Father: Where are you?
Tata: Uphi?

Like me, Atie did have parents. I don’t know where his mother was, and I am not sure whether even Atie knew. But he had a father who stayed in a shack in Masonwabe Road with his stepmother and his much younger half brother, Malibongwe.

Sometimes his father disappeared to Capricorn, a mixed township of black and coloured people near to Vrygrond. It’s possible that he also had family there.

Families, families, families. I really don’t know what a family is. Some people say: it is a father, a mother and children. But I hardly know any families like that. I know adults who have split up with their partners and have half families here and half families there–and maybe a quarter family somewhere else. Usually, when a man meets a woman or a woman meets a man, they start with having sex with each other, and, sometimes, they call it love.

Some of them move in together for a while and pretend to be happy. You don’t have to wait long for the day they start arguing. The next step is: they shout. Then they fight. They throw things at each other. Sometimes the men beat the women. Sometimes the women cheat with other men. When men have sex with other women, it’s not called cheating. When men make babies with other women, they mostly don’t care. They don’t care about the babies or the women or themselves–not even about Aids. That’s why you see so many mothers with kids without fathers. Does any of this make sense?

The best family I ever met was one that you might call a ‘child-headed household’: Mrs Naki and her two siblings. The second best is a small Children’s Home with kind childcare workers, most of them young adults and all from Masiphumelele, who look after kids that don’t have anyone to take care of them. But about this place, I will tell you more later.

At the time that I’m speaking about, Atie and I honestly did not know what a family is. Neither of us wanted to marry and have kids, although, of course, there was the challenge that there were some quite attractive girls around. But how to be friends with them? No idea. Maybe sex, yes, when we were a bit older; soon.

But this thing called love, or even having our own family in the future? No idea. One day Atie said: ‘Wouldn’t you like to know how white chicks are in bed? Maybe it’s easier with them.’ That’s the language Atie used; sorry. And, of course, he was always ready to venture into new territory. He loved challenges. For now, it wasn’t a problem for him that his father and stepmother had just split up again after a period of fighting with each other, and that Atie’s dad was staying in Vrygrond most of the time. Atie was used to fending for himself.

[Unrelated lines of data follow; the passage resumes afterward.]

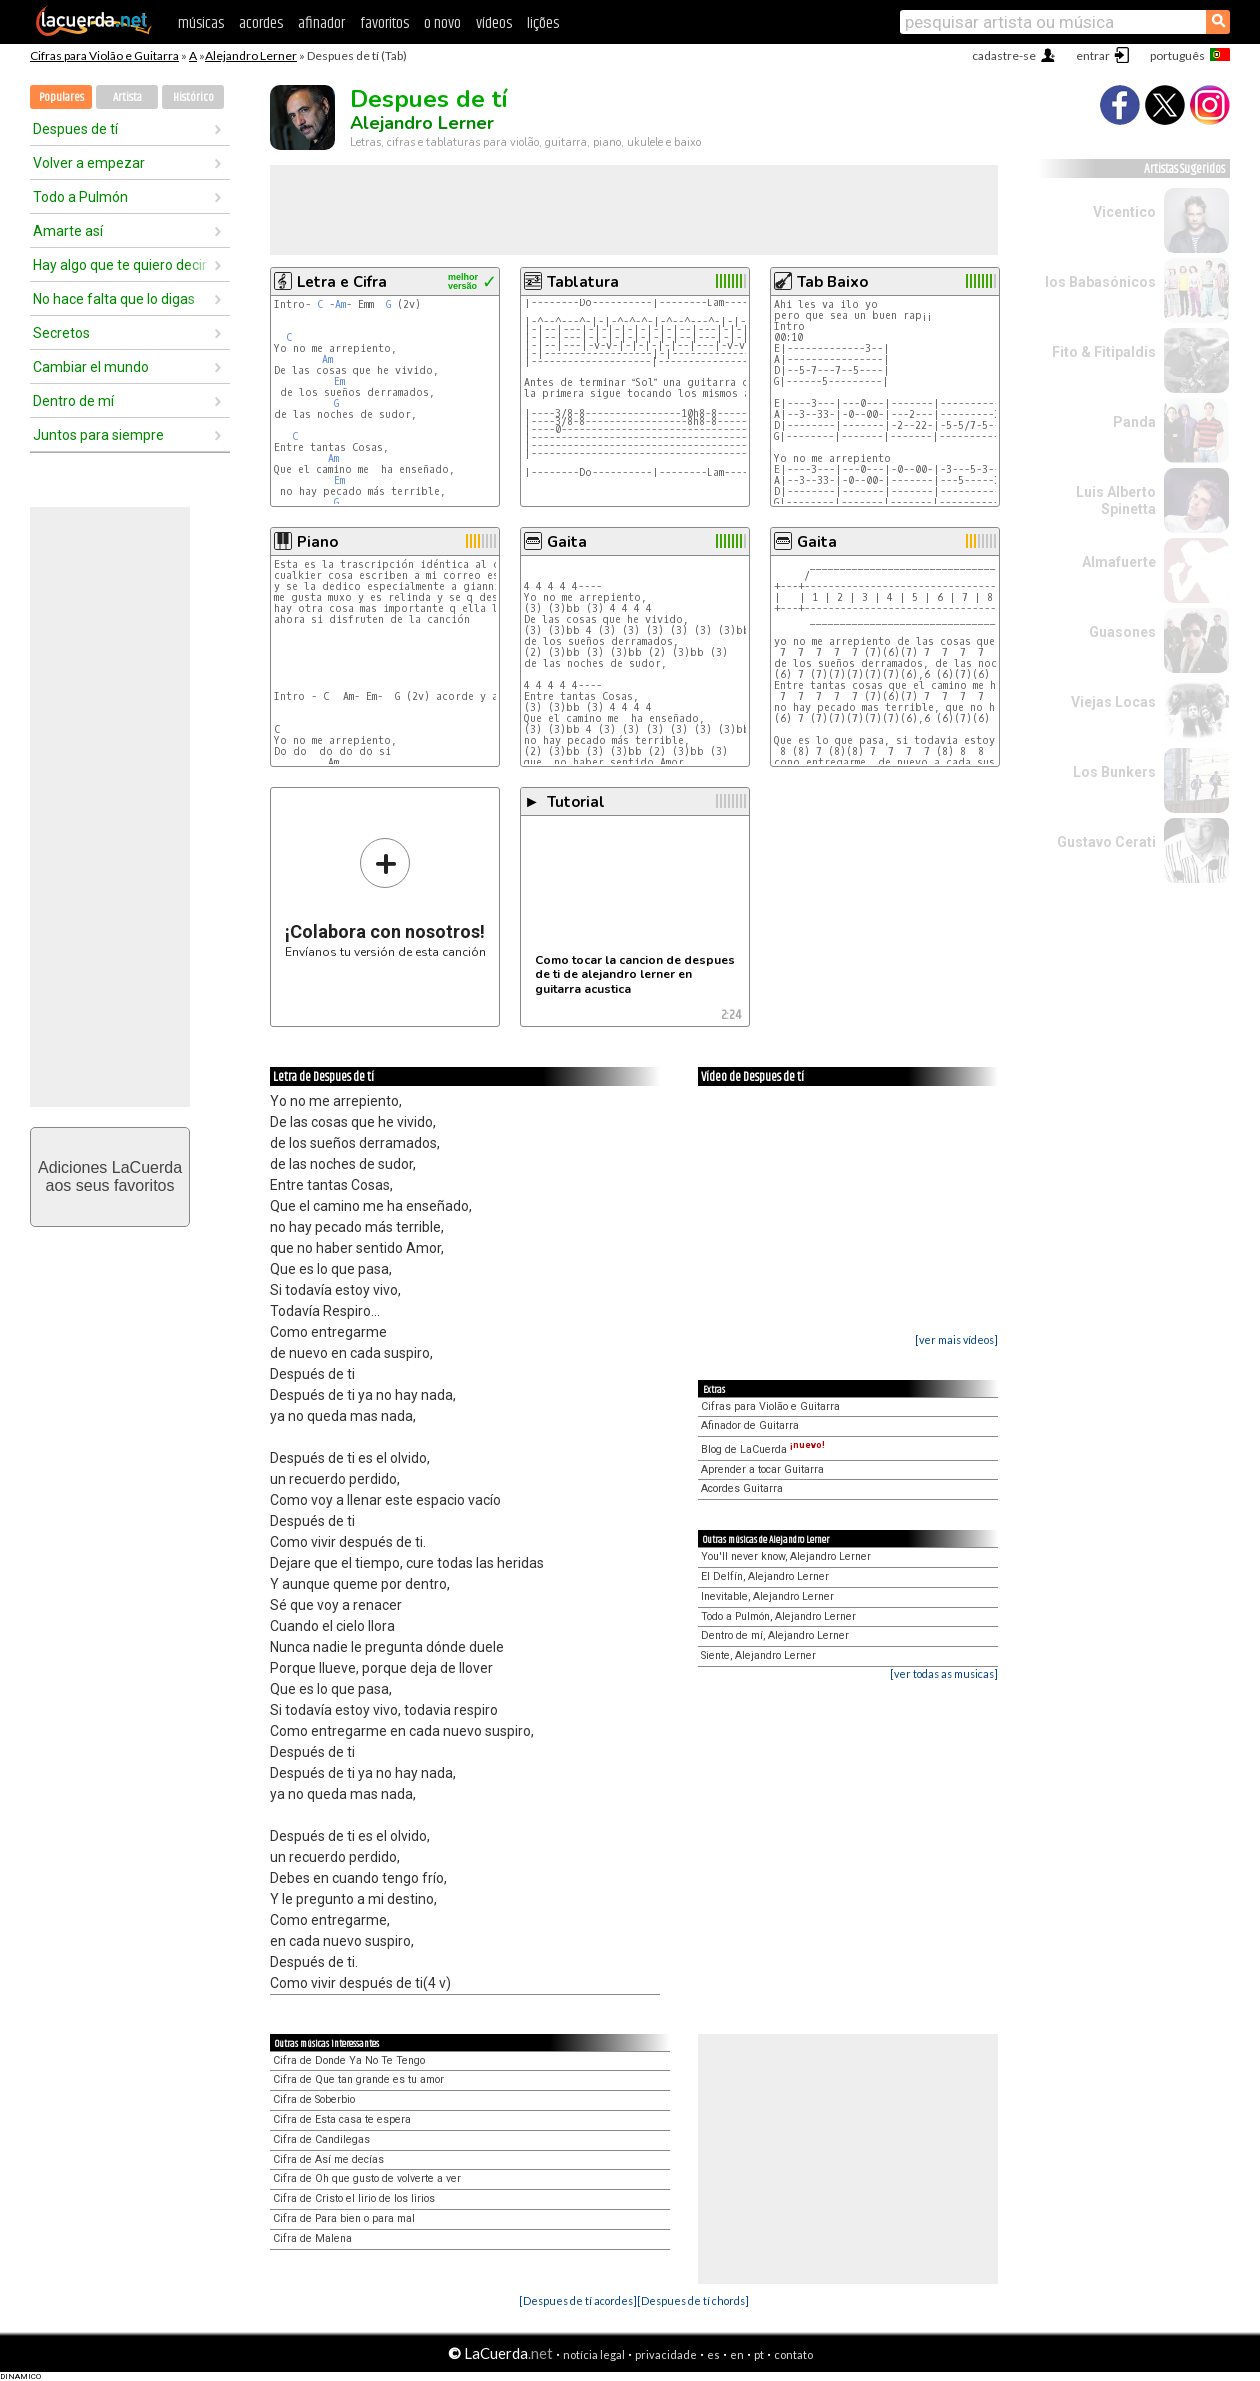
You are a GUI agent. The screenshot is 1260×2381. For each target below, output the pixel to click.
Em (339, 381)
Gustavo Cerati (1106, 842)
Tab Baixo (832, 282)
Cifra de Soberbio (314, 2099)
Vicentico (1124, 212)
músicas (201, 23)
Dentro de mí (73, 401)
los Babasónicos (1100, 282)
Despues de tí (75, 129)
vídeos (494, 23)
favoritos (384, 23)
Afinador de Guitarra (750, 1425)
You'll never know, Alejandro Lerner (786, 1556)
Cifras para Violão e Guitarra (104, 55)
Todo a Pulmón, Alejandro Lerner (778, 1616)
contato (793, 2354)
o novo (442, 23)
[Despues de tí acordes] (578, 2300)
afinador (321, 23)
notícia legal (594, 2354)
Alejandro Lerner (251, 55)
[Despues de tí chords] (693, 2300)
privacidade (666, 2354)
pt (759, 2354)
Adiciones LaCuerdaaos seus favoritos (110, 1176)
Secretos (61, 333)
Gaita (567, 542)
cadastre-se (1004, 55)
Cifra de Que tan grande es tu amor (358, 2079)
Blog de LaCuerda (763, 1449)
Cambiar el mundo (91, 367)
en (737, 2354)
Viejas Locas (1113, 702)
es (713, 2354)
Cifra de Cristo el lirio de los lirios (354, 2198)
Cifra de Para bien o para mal (344, 2218)
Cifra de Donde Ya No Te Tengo (349, 2060)
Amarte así (68, 231)
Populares (61, 97)
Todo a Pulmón (80, 197)
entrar (1093, 55)
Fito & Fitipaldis (1104, 352)
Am (340, 304)
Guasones (1122, 632)
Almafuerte (1119, 562)
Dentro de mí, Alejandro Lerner (775, 1635)
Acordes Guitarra (742, 1488)
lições (543, 23)
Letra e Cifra (342, 282)
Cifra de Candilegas (321, 2139)
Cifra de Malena (312, 2238)
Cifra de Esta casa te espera (342, 2119)
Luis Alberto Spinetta (1116, 500)
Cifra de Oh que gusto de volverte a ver (367, 2178)
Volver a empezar (89, 163)
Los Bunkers (1114, 772)
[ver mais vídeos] (956, 1339)
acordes (261, 23)
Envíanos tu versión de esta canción (385, 897)
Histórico (193, 97)
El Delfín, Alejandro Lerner (765, 1576)
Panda (1134, 422)
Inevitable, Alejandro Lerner (767, 1596)
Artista (127, 97)
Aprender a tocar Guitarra (762, 1469)
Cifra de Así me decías (328, 2159)
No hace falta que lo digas (114, 299)
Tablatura (583, 282)
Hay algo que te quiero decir (120, 265)
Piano (317, 542)
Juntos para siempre (98, 435)
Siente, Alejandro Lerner (758, 1655)
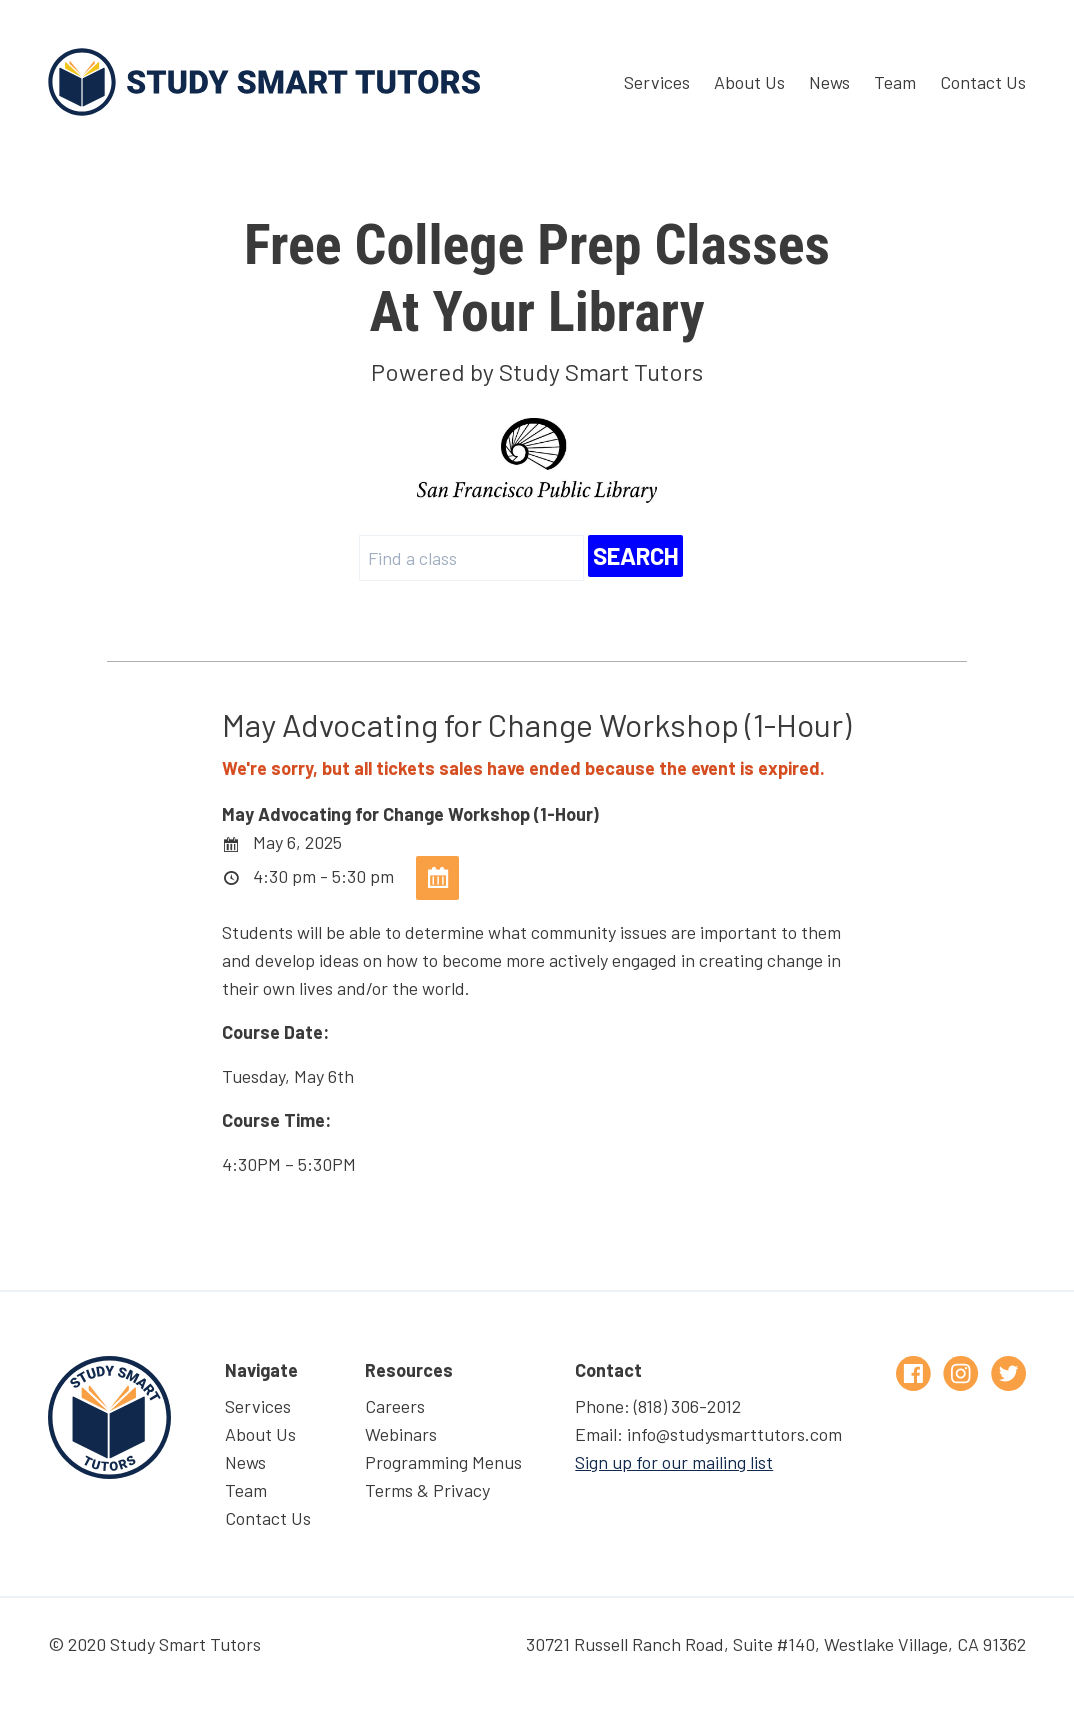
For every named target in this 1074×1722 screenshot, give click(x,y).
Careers (395, 1406)
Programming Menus (443, 1462)
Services (657, 82)
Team (895, 82)
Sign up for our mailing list (674, 1462)
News (829, 82)
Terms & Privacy (427, 1490)
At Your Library (537, 278)
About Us (749, 82)
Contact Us (983, 82)
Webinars (401, 1434)
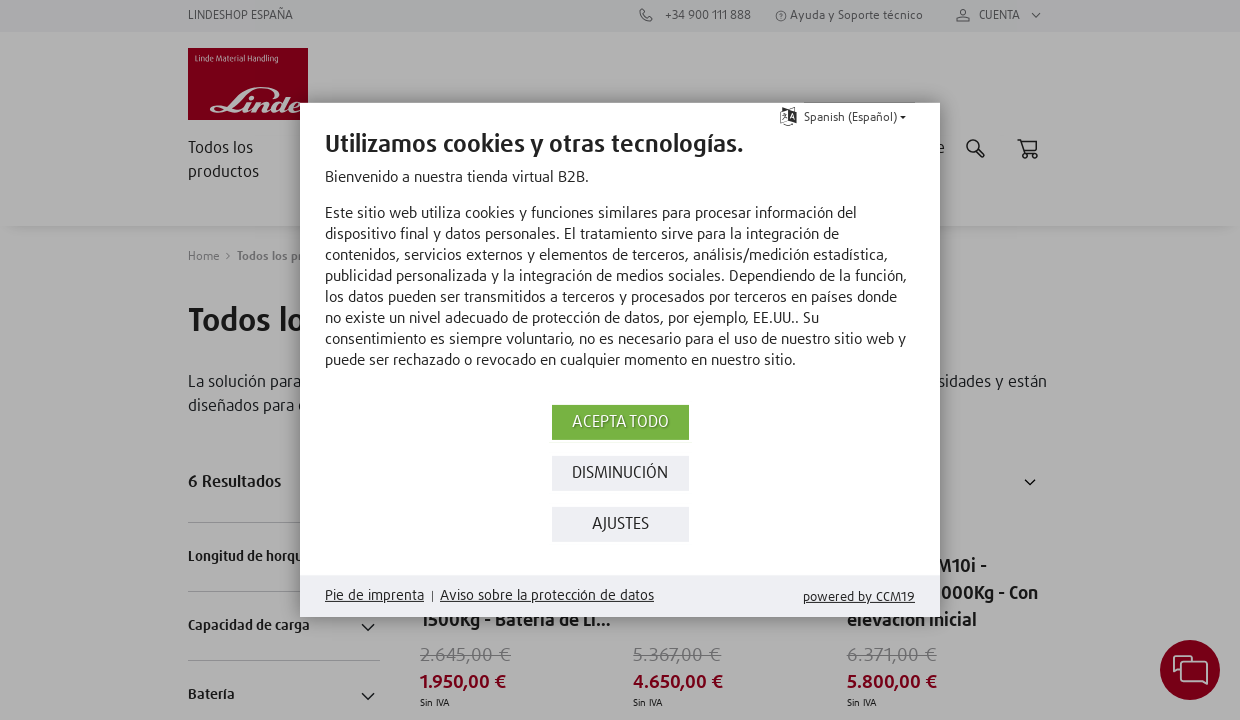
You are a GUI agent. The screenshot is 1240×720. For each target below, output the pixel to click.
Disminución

Next to their shack, there was a small, empty caravan. ‘This will be our shack, when my dad is not around,’ Atie suggested one evening. We started to fix up the caravan, plugging the holes in the roof with plastic bags. We then collected all kinds of stuff from the rubbish dump to put in it.

But don’t think we had an ugly, stinking place; this caravan became one of the best! Before we brought anything in, we washed and scrubbed it with soap and dried it in the sun. In the end, we had almost everything we needed–a small mattress, a cupboard, even a table.

On top of all that, Atie managed to connect an illegal wire to another illegal wire–and from that day on we even had electricity! That meant: light, music, an old computer, even a small black and white TV. The caravan in Masonwabe Road was a hundred times better than the shack of my mother. I moved away from them permanently, though I missed Anam. Fortunately, by then our Auntie Nompumelelo had also moved into her own shack in our yard and looked after the small ones when my mom and Anam’s father were not around. But I kept worrying about my newborn half brother Aphelele. He was such a tiny little guy, always crying, like me when I was a baby.